C'est sur la base du rapport intitulé « Mieux simplifier-la simplification collaborative » remis au début du mois de juillet 2013 au Gouvernement par Thierry MANDON que, lors de sa réunion du 17 juillet 2013, le Comité interministériel de modernisation de l'action publique a arrêté un programme triannuel de simplification de la vie des entreprises, couvrant les différents aspects de leur activité. Plusieurs objectifs sont fixés permettant ainsi de disposer d’un cap bien déterminé afin de supprimer dans les trois ans 80 % des coûts des entreprises liés à la complexité et à la lenteur des procédures, tout en simplifiant le travail des administrations faire évaluer chaque année par la Cour des comptes l’efficacité du plan d’actions annuels déclinant le programme triennal. Le projet de loi d’habilitation aujourd’hui présenté devant vous constitue une réponse efficace à toutes ces carences et une solution pragmatique aux problèmes soulevés par les entreprises.
Le projet de loi habilite le Gouvernement à prendre par voie d’ordonnances un ensemble de mesures destinées à simplifier et sécuriser la vie des très petites entreprises (TPE), ainsi que les obligations d’établissement des comptes des petites entreprises. Cet article habilite le Gouvernement à prendre toute mesure relevant du domaine de la loi visant à permettre le développement de la facturation électronique dans les relations de l’État, des collectivités territoriales, et de leurs établissements publics, avec leurs fournisseurs. Il est à relever que les services de l'Etat reçoivent ainsi pas moins de 4 millions de factures chaque année. Factures qui sont imprimées, mises sous plis, affranchies, triées : autant de traitements manuels à faible valeur ajoutée et qui représentent un coût significatif, aussi bien pour les entreprises que pour l'Etat et, pour la gestion des factures qui leur sont destinées, pour les collectivités territoriales. Les nouvelles technologies offrent l'opportunité de progresser vers une relation plus efficace et moins coûteuse.

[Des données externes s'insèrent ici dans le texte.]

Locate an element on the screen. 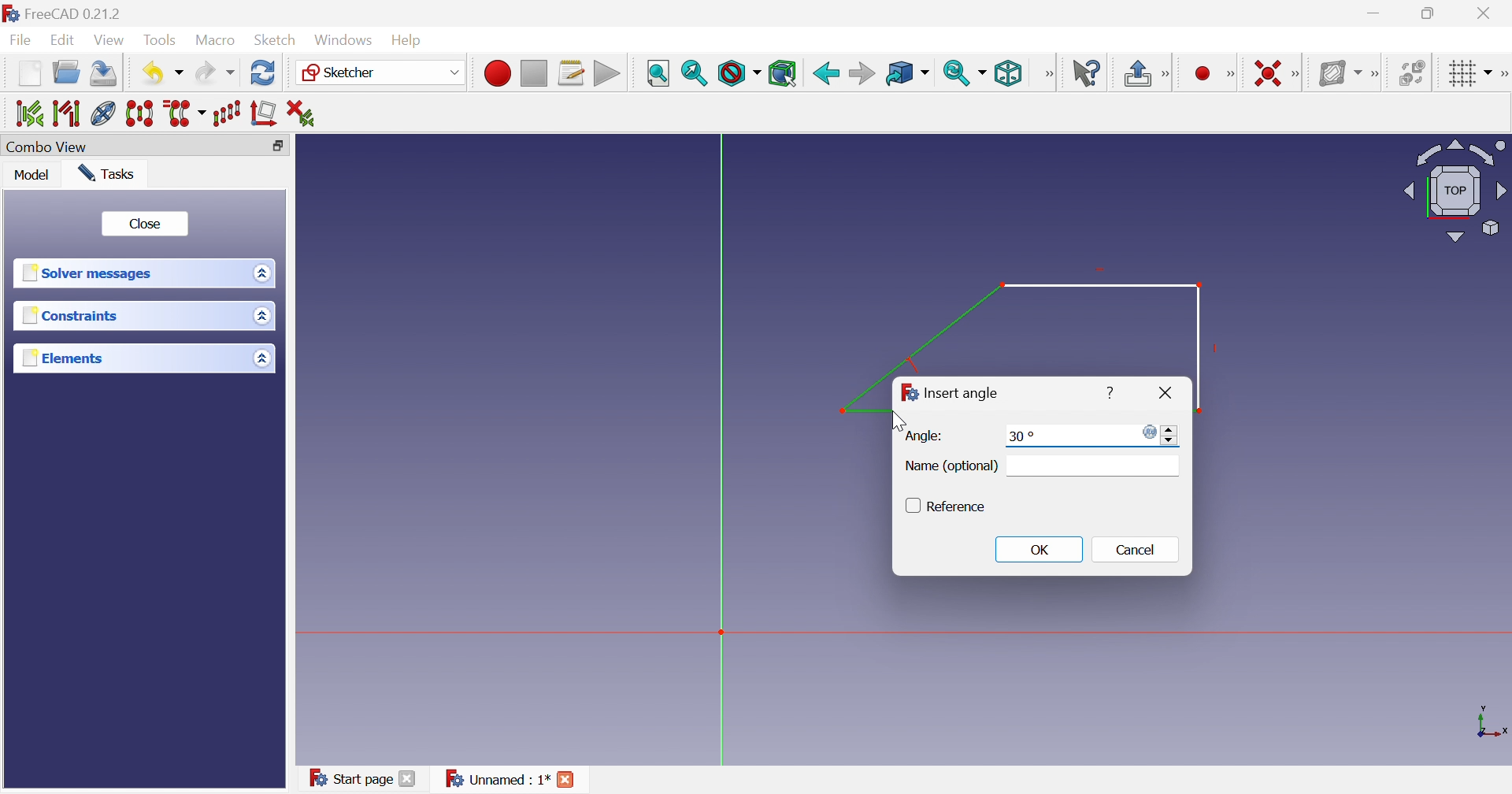 The height and width of the screenshot is (794, 1512). Delete all constraints is located at coordinates (300, 112).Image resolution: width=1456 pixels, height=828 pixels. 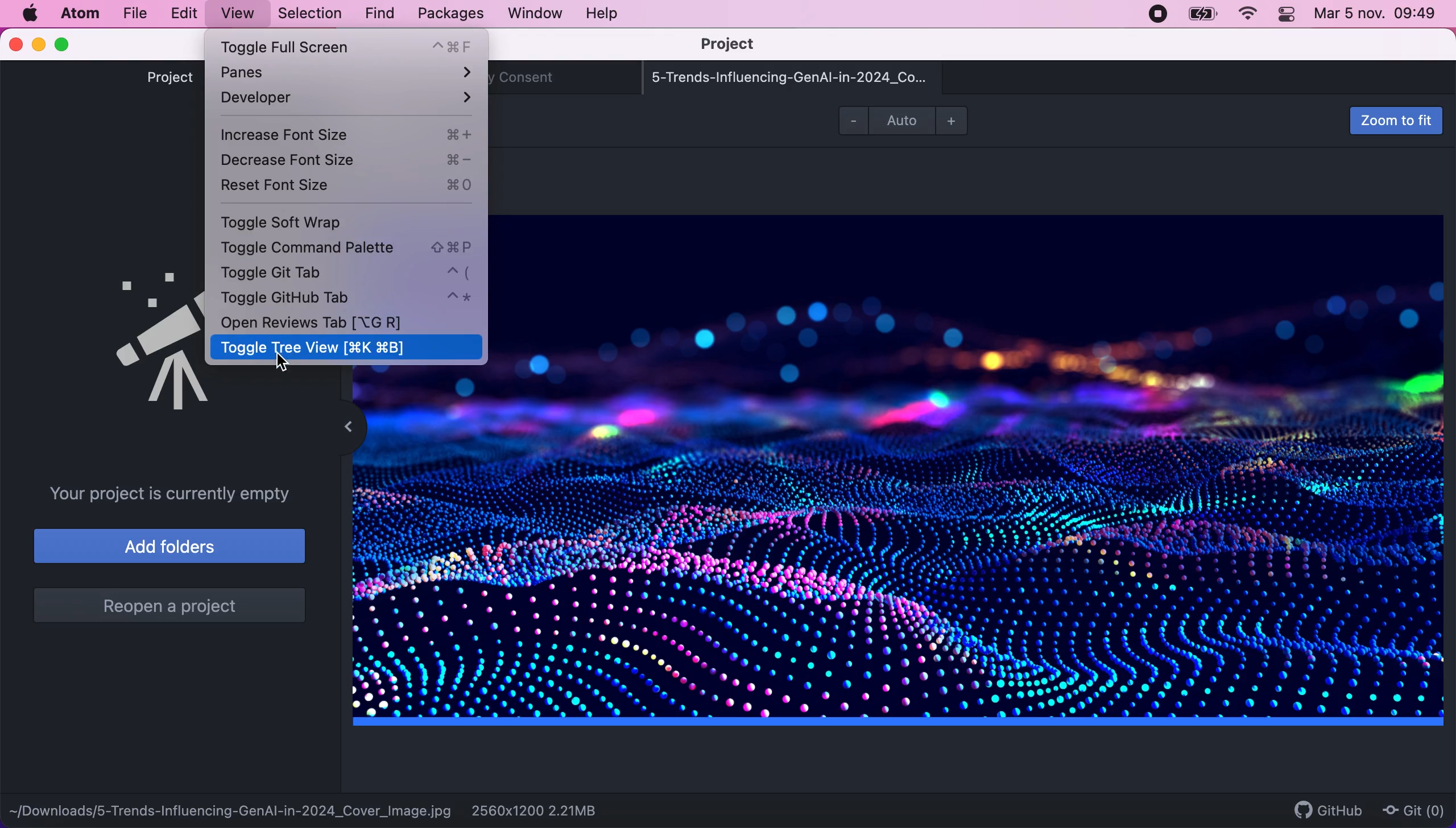 I want to click on control panel, so click(x=1287, y=16).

Toujours à partir de l’usage de ces nouvelles technologies, le projet de loi vise à établir un cadre juridique sécurisé pour le financement participatif, qui est un mode de financement de projets innovants ou de création reposant sur la collecte d’apports financiers d’un grand nombre de particuliers par l’intermédiaire de plateformes sur internet. Des projets spécifiques pourront ainsi être financés par de nombreuses personnes, principalement par l'intermédiaire de sites internet, permettant d'offrir, en particulier aux PME et aux jeunes entreprises innovantes, un outil de financement complémentaire. On retrouve ici ce qui fait l’essence de notre engagement politique socialiste, à savoir la coopération entre tous les acteurs publics comme privés par la refondation d’une véritable solidarité et d’une entraide essentielle à la réalisation de grands projets économiques pour notre pays.

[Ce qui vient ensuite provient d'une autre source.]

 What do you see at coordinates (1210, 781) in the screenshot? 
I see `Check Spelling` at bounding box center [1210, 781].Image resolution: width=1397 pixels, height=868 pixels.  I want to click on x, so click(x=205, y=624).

Le projet de loi touche également directement au droit du travail. La recherche d’une meilleure harmonie dans les relations entre l’entrepreneur et le salarié passe par un effort de simplification des obligations administratives. À ce titre, est organisée par le projet de loi une nouvelle conciliation entre la simplification des obligations faites aux employeurs en matière d’affichage et de transmission de documents à l’administration et la volonté réaffirmée de préserver la bonne information des salariés et le contrôle de l’inspection du travail. Ainsi la loi clarifie les règles applicables à la rupture du contrat de travail pendant la période d’essai, en précisant l’articulation entre deux exigences : le respect d’un délai de prévenance avant de mettre fin à la période d’essai et le fait que le délai de prévenance ne peut pas avoir pour effet de prolonger la durée de la période d’essai. Le projet de loi ici présenté permet d’allier harmonieusement la protection des salariés, la transparence légale des entreprises et l’efficacité économique.
Enfin, dans le prolongement des missions parlementaires sur les procédures collectives et la justice commerciale, le projet de loi prévoit de nouvelles orientations gouvernementales en matière de traitement des entreprises en difficulté, tout en mutualisant les bonnes pratiques entre les juges consulaires. C’est à juste titre que le projet de loi cherche à favoriser le recours aux procédures de prévention, notamment en permettant au président du tribunal de grande instance de recourir au mécanisme de l’alerte. Dans le même sens, la loi favorise la recherche de nouveaux financements de l’entreprise bénéficiant d’une procédure de conciliation et améliore les garanties pouvant s’y rattacher.
Conformément aux souhaits exprimés par la mission parlementaire sur la justice commerciale, le projet vise à promouvoir, en cas de procédures collectives, la recherche d’une solution permettant le maintien de l’activité et la préservation de l’emploi, par des dispositions relatives notamment à une meilleure répartition des pouvoirs entre les acteurs de la procédure, au rôle des comités de créanciers, à l’amélioration de l’information des salariés et aux droits des actionnaires. Ce texte renforce la transparence et la sécurité juridique du droit des entreprises en difficulté, notamment en complétant les critères de renvoi d’une affaire devant une autre juridiction, en améliorant l’information du tribunal et en facilitant la prise en compte par celui-ci d’autres intérêts que ceux représentés dans la procédure en précisant les conditions d’intervention et le rôle du ministère public et des organes de la procédure.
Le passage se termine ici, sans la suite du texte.